Ici, au CERCLE l’exigence est de rigueur. Et quand un auteur s’empare d’un sujet basé sur des faits réels qui pourrait donner lieu à un fantastique roman, si le ton et le style n’y sont pas , si l’intrigue est poussive, la déception qui en découle est à la hauteur des attentes. Ce fut vrai pour la plupart des membres du CERCLE à la lecture de « La double vie de Vermeer » de Luigi Guarnieri .
Parmi cette sévérité , quelques voix s’élevèrent pour trouver des arguments et trouver de l’intérêt à l’ouvrage , ne serait-ce que par le travail de recherche sur l’art et ses copies.
Après « la jeune fille à la perle » un peu décrié aussi par certains d’entre nous, voici un récit romanesque avec pour trame centrale le peintre Vermeer découvert au début du Xxème siècle et son double Meegeren à la vie trouble et agitée. Car la vie du héros Meegeren , peintre hollandais du début du XXème fut en effet romanesque. Plus passionné par la peinture du XVIIème que par le moderne naissant, Van Meegeren (VM) était décrié par ses pairs et surtout par les critiques qui le considéraient comme un peintre mineur, Doté d’une volonté de vengeance peu commune, il se lança à corps perdu dans un plan diabolique. Ayant repéré que Vermeer commençait à avoir une cote grandissante malgré le peu d’œuvres répertoriées sous son nom, il se mit en tête de reproduire une oeuvre qu’ il ferait authentifier sous non nom, comme une œuvre exhumée, mais pas n’importe quelle œuvre, celle qui fait le génie de son créateur, le Vermeer essentiel, majeur, authentique et non encore révélé. Il part alors dans le sud de la France, s’installe dans une villa, reconstitue tous les éléments d’une oeuvre d’époque (toile, support, peinture, vernis, craquelures, ..) reconstruit tous les vernis, les peintures(lapis lazuli) et grâce à quelques entremetteurs réussit à lancer « Le Christ Emmaüs » ; ce tableau est une révélation. VM avait alors le choix de se dévoiler ou de rester dans l’ombre pour mieux assouvir sa vengeance et son succès, d’autant que bénéficiant d’un contexte favorable : la guerre et l’âge avancé de son ennemi, le critique d’art, Bredius, VM pouvait tranquillement continuer sa vie à dépenser tout l’argent gagné avec ses œuvres. Le hasard en fut autrement. Goering ayant acheté un de ses faux, peu avant son procès, une enquête fut menée et VM contraint de dénoncer sa forfaiture au risque en cas de silence de passer pour un traître . Personne alors ne voulut croire au vrai scénario et dans sa cellule VM se mit à peindre un nouveau faux qui ressemblait au vrai.

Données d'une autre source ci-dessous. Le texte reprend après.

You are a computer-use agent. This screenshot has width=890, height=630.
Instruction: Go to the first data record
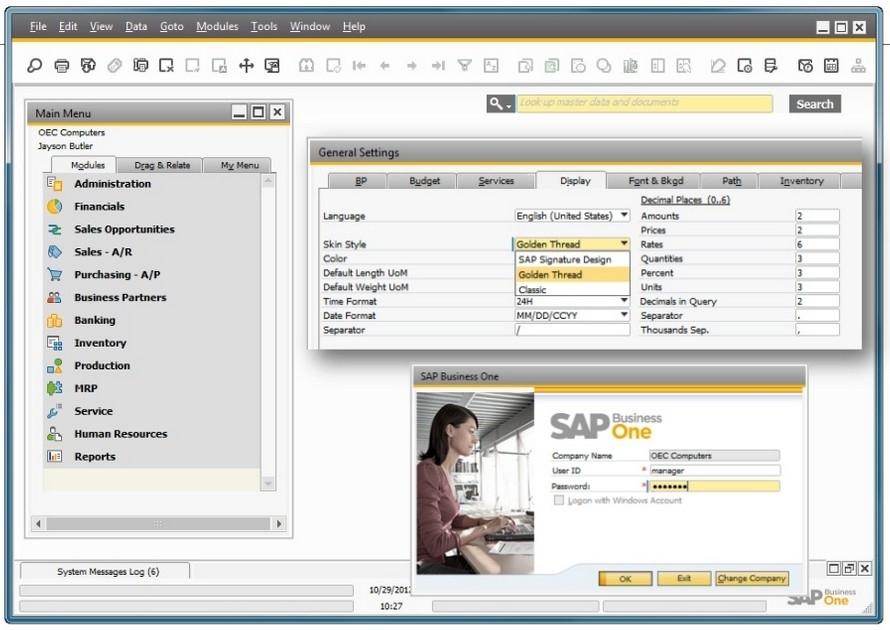(359, 66)
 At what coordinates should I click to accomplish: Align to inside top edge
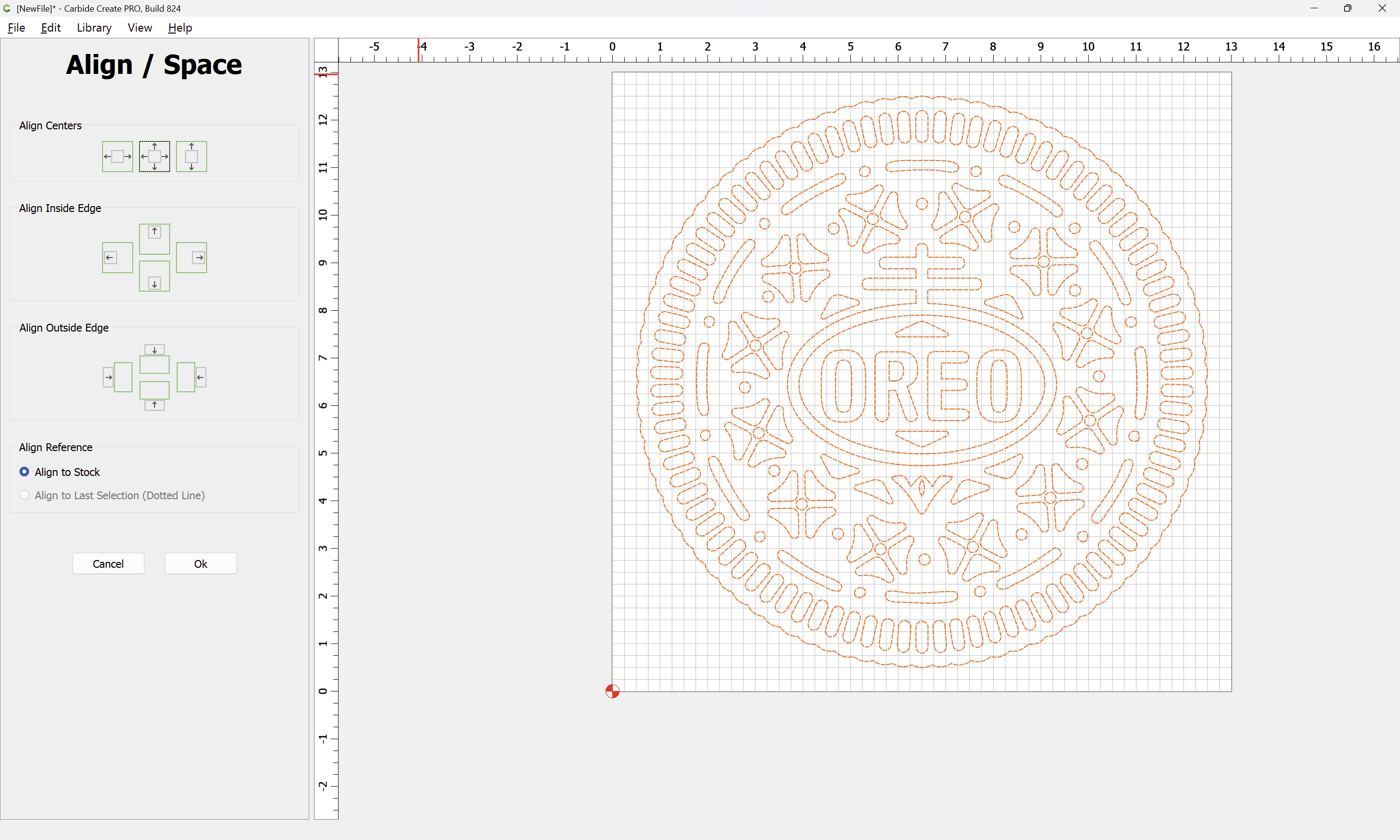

Alors génie ou faussaire ? faussaire de génie sans aucun doute, s’il ne s’était pas dénoncé nous admirerions de nos jours, de faux Vermeer considérés comme des vrais.
Certains d’entre nous ont cherché à classer le livre : dossier d’investigation ? ni un livre sur la peinture ni une biographie , ni un livre sur le marché de l’art, ni roman policier, alors dossier d’investigation avec luxe détails ? Les passages sur Proust et Goering ont parfois été appréciés, parfois décriés car inattendus dans ce récit. Mais si cette histoire s’est réellement passée, qu’est ce qui nous empêche de penser que cette histoire ne s’est pas passée ailleurs et que nous admirons parfois des toiles signées de leur auteur alors qu’elles ont été réalisées par des inconnus de génie. Et alors se pose la question de l’ attitude devant une œuvre d’art et son auteur présumé.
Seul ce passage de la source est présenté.